Torinriley

**Name of the Vulnerable Software and Affected Versions** ACON (affected versions not specified) **Description** A potential issue has been identified in the input validation process of the ACON library, which could lead to arbitrary code execution if exploited. This could allow an attacker to submit malicious input data, bypassing input validation, resulting in remote code execution in certain machine learning applications using the ACON library. Machine learning models or applications that ingest user-generated data without proper sanitization are the most at risk. Users running ACON on production servers are at heightened risk, as the issue could be exploited remotely. **Recommendations** At the moment, there is no information about a newer version that contains a fix for this vulnerability.

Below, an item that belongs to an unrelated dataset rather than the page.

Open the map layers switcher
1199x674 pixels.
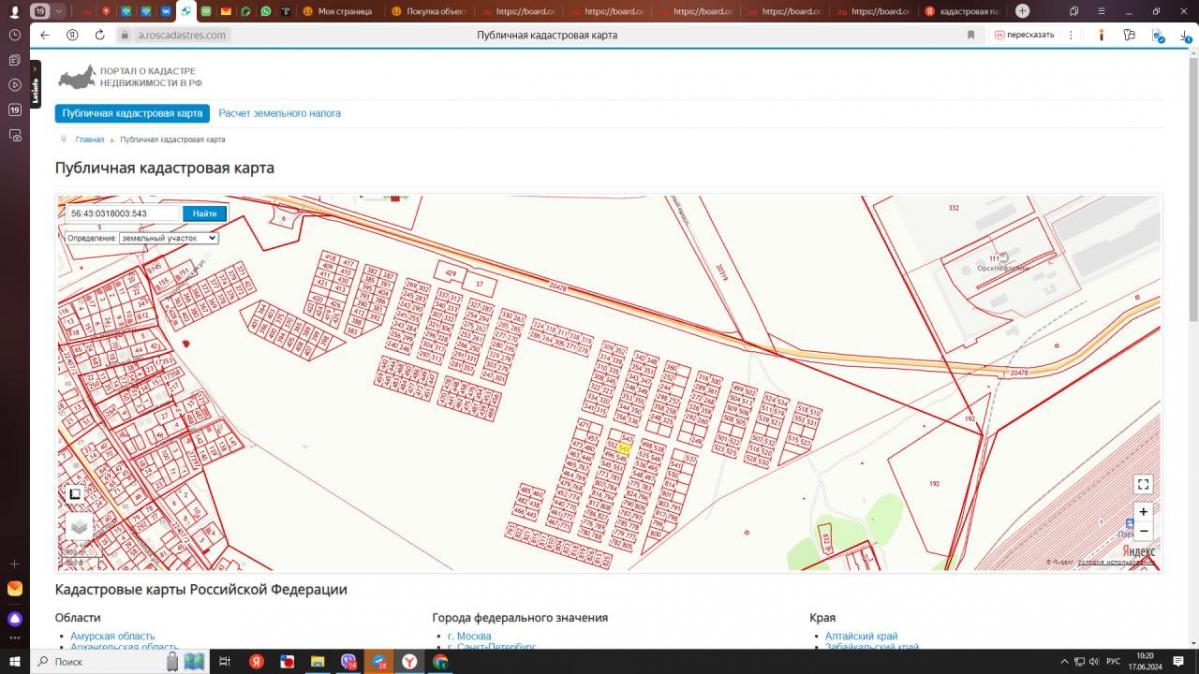(x=79, y=526)
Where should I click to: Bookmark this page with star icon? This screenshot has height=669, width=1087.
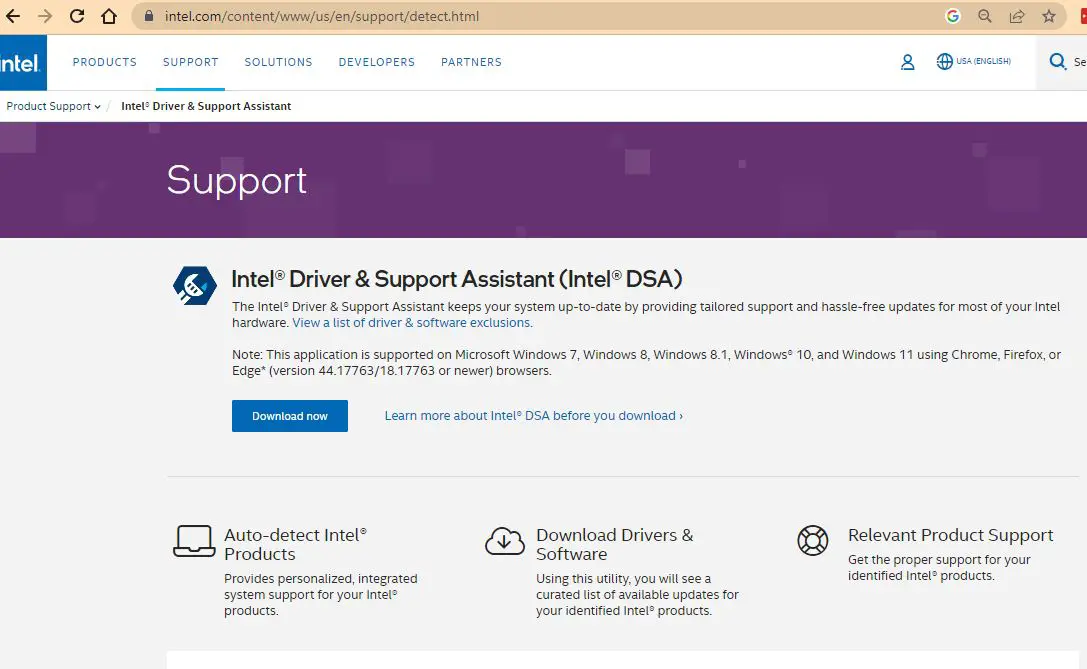tap(1048, 16)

**Name of the Vulnerable Software and Affected Versions** RDS Light versions prior to 1.1.0 **Description** The issue involves a lack of input validation within the RDS AI framework, specifically within the user input handling code in the main module (`main.py`). This leaves the framework open to injection attacks and potential memory tampering. Any user or external actor providing input to the system could exploit this vulnerability to inject malicious commands, corrupt stored data, or affect API calls. This is particularly critical for users employing RDS AI in production environments where it interacts with sensitive systems, performs dynamic memory caching, or retrieves user-specific data for analysis. **Recommendations** For versions prior to 1.1.0, upgrade to version 1.1.0 or higher and ensure all dependencies are updated to their latest versions. As a temporary workaround for users unable to upgrade to the patched version, implement custom validation checks for user inputs to filter out unsafe characters and patterns (e.g., SQL injection attempts, script injections) and limit or remove features that allow user input until the system can be patched.